Lorsque ce prince approcha de Turin, le roi de Sicile lui envoya le marquis de Caravaglia et une partie de sa maison pour le recevoir et le traiter. Il entra dans Turin, vit incognito le roi et la reine de Sicile, et le prince de Piémont ; demeura quelques heures dans la ville sans cérémonies, et continua son chemin. Ce passage avoit fort embarrassé le roi de Sicile. Sa proche parenté avec le Prétendant, et les droits qu’il en tiroit dans l’ordre naturel pour la succession d’Angleterre, ne lui permettoient pas de refuser passage à ce prince, par conséquent [de refuser] de le faire recevoir et de le voir. Il craignoit de mécontenter l’Angleterre ; il n’espéroit que du roi Georges son accommodement avec l’empereur. Trivié, son ambassadeur à Londres, l’avoit flatté que ce prince lui garantiroit la Sicile ; mais quand son successeur La Pérouse en parla à Stanhope, celui-ci lui nia le fait. Il lui dit que si le roi d’Angleterre se portoit à lui garantir les traités antérieurs à celui d’Utrecht, jamais il n’irait au delà, ni à aucune garantie pour la Sicile ; que l’empereur ne vouloit entendre parler de rien avant que la Sicile lui fût restituée ; que le prince Eugène même, si porté pour le chef de sa maison, s’expliquoit que rien ne se pouvoit traiter sans cela. Ainsi le roi de Sicile, bien instruit des volontés fixes de l’empereur, n’espéroit se rapprocher de lui que par le roi d’Angleterre, qu’il ménageoit, par cotte raison, plus qu’aucune autre puissance. Il n’oublia donc rien pour se justifier auprès de lui à l’égard du Prétendant.

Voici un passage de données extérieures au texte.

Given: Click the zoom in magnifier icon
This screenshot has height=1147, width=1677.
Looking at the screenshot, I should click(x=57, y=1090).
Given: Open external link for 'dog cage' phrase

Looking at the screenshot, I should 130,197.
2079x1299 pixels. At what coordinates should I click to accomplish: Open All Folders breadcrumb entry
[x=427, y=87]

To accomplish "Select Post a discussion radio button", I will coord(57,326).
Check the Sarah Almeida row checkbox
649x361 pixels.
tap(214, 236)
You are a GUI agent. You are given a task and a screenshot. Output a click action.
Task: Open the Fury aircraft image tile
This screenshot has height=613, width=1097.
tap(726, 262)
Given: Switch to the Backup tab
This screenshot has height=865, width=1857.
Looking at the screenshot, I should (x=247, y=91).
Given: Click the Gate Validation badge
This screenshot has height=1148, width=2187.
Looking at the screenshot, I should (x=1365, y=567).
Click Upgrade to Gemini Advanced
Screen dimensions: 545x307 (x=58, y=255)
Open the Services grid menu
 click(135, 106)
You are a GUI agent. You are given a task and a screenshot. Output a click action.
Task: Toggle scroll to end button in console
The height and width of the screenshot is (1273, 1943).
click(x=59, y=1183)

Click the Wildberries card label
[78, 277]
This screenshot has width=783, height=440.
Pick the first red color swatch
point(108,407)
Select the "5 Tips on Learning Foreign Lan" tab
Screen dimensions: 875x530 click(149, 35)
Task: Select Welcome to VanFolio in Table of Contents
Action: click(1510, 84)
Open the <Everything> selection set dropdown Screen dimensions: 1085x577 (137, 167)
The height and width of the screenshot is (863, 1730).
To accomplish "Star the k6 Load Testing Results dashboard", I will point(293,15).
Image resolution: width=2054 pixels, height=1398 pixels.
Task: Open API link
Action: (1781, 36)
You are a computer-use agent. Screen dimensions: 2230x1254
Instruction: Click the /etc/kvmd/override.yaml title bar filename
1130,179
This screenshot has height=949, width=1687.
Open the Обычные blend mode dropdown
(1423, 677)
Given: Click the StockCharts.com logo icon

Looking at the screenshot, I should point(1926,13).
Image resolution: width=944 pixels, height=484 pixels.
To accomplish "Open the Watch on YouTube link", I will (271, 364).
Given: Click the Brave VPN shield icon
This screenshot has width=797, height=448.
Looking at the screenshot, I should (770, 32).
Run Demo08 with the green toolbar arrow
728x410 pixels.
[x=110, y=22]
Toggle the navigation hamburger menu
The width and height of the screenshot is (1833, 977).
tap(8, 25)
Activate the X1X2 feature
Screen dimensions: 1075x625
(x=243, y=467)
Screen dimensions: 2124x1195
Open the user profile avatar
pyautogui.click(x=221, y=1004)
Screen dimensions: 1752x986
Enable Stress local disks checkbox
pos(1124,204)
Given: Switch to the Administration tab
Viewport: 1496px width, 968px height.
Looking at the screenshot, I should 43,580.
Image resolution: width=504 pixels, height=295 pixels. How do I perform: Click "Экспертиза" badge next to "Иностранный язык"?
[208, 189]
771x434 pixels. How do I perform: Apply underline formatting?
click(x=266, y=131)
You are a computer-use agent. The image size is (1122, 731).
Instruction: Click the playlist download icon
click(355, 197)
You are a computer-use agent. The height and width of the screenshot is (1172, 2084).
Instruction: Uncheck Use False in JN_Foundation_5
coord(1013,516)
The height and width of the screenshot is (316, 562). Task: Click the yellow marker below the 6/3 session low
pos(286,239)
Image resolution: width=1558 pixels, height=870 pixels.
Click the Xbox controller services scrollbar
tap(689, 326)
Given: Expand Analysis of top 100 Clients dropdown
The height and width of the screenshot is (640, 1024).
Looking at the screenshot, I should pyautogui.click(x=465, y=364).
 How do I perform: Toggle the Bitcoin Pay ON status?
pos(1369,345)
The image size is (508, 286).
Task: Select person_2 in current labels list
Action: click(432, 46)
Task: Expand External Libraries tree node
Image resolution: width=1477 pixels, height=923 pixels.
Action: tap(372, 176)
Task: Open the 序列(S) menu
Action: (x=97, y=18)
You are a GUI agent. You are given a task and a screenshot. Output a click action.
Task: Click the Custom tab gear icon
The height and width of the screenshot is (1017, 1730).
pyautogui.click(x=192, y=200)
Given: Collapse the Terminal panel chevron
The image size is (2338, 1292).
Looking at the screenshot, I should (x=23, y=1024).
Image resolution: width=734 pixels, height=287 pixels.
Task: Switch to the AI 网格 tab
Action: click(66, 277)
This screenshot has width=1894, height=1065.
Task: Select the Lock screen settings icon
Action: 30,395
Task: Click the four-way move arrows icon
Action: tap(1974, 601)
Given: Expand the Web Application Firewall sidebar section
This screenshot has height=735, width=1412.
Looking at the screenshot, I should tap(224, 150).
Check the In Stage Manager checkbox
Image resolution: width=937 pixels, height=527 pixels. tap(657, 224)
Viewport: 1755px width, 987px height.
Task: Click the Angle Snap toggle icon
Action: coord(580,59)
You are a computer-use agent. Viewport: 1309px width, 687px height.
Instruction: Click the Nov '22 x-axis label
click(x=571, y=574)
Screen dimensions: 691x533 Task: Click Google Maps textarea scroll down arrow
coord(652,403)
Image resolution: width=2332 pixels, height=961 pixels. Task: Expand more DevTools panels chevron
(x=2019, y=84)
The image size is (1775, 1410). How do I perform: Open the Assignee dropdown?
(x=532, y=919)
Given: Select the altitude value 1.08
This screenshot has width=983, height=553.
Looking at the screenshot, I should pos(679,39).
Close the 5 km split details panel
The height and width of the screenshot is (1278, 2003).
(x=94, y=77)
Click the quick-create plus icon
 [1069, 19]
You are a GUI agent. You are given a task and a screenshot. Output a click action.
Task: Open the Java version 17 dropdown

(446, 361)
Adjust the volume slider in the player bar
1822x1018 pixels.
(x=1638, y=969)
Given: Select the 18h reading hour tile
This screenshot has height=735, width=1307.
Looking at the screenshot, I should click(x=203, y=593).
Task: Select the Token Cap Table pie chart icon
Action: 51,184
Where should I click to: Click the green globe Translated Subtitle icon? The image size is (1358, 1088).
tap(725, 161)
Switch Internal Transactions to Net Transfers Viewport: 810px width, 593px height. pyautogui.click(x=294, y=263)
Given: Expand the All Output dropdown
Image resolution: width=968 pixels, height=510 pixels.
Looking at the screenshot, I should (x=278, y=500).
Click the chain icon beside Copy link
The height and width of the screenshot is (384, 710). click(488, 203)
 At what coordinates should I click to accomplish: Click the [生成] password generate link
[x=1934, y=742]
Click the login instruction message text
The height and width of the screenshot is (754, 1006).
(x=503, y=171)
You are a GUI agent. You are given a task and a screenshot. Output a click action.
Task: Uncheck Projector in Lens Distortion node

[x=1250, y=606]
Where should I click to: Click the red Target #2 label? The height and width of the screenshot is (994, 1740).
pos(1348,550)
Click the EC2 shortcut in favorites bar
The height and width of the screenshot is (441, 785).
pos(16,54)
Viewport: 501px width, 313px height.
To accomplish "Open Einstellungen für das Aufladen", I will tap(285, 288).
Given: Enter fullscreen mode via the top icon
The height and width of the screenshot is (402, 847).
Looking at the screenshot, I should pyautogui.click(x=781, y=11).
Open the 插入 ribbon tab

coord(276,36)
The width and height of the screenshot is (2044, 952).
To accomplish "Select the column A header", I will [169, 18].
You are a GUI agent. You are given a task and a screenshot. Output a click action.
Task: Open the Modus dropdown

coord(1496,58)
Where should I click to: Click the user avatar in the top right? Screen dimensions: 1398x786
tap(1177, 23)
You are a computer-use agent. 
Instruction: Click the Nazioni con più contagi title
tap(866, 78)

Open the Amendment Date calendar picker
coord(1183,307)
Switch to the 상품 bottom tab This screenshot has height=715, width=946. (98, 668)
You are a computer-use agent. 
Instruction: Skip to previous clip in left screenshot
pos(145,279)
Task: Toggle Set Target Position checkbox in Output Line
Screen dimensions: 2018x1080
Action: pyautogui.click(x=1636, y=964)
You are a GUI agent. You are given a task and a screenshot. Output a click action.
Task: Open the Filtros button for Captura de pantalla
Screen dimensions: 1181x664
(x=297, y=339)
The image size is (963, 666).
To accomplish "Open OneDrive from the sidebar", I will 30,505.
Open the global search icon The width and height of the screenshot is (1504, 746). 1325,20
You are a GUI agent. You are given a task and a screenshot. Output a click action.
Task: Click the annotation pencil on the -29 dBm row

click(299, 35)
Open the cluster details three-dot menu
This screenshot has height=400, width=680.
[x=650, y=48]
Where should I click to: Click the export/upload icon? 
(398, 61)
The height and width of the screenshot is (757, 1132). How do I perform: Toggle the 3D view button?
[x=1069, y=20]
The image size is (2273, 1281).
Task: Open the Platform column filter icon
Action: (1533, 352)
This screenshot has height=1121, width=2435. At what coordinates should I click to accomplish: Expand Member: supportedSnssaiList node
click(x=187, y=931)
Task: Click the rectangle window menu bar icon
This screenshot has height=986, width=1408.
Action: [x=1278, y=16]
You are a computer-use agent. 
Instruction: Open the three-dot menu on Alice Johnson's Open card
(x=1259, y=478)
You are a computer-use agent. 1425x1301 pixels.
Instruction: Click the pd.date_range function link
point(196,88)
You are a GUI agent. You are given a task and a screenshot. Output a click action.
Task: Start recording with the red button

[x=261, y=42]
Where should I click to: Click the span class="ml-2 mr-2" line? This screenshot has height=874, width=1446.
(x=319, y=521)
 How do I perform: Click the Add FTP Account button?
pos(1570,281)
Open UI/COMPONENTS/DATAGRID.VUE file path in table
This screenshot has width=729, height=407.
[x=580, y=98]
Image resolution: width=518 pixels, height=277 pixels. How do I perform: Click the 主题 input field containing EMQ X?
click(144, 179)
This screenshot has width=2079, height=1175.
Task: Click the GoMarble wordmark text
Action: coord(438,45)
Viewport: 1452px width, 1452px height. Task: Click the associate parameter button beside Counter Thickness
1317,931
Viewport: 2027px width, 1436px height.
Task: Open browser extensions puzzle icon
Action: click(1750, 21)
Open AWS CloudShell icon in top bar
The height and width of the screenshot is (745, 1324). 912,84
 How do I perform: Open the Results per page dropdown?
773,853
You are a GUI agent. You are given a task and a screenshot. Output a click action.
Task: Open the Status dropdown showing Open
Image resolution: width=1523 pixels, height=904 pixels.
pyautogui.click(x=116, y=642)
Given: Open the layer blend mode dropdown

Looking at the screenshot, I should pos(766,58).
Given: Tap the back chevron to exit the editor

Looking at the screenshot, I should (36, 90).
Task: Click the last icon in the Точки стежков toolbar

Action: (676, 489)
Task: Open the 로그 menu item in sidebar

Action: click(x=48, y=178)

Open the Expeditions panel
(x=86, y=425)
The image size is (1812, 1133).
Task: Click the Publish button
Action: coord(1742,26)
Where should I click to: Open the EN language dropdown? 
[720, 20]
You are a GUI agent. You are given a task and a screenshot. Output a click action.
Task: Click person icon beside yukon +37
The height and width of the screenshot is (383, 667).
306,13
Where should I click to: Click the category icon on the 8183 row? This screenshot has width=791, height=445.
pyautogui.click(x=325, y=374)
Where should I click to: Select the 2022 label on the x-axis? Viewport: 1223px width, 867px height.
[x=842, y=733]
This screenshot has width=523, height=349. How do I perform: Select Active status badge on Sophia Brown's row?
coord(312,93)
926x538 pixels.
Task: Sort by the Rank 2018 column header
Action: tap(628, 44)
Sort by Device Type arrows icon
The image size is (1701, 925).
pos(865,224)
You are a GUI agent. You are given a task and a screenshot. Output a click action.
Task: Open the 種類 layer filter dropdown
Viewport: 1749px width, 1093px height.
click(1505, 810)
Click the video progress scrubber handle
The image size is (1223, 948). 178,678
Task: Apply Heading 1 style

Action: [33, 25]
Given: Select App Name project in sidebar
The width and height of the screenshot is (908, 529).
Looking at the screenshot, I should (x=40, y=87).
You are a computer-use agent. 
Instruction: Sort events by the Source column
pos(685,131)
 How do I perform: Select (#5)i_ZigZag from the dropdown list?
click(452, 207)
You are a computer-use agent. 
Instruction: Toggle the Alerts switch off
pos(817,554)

Le roi d’Angleterre reçut assez bien ses excuses, peut-être par la conjoncture de l’embarras de l’affaire des ministres de Suède, et la crainte où il étoit du nombre et de la force des jacobites, et de la réponse de Goertz à l’interrogation qu’il avoit subie en Hollande. Il avoit déclaré qu’il avoit dressé un projet, approuvé par le roi son maître, pour faire la guerre au roi d’Angleterre, son ennemi découvert, mais une bonne guerre sans trahison ; qu’à son égard, il n’avoit à répondre qu’au roi de Suède. Une flotte de charbon venant d’Écosse effraya Londres, dans la fin de février. Le bruit s’y répandit qu’on voyoit trente vaisseaux du roi de Suède ; rien n’étoit encore préparé pour s’opposer à une descente, et l’alarme fut grande jusqu’à ce qu’on eût bien reconnu que ce n’étoit que des charbonniers.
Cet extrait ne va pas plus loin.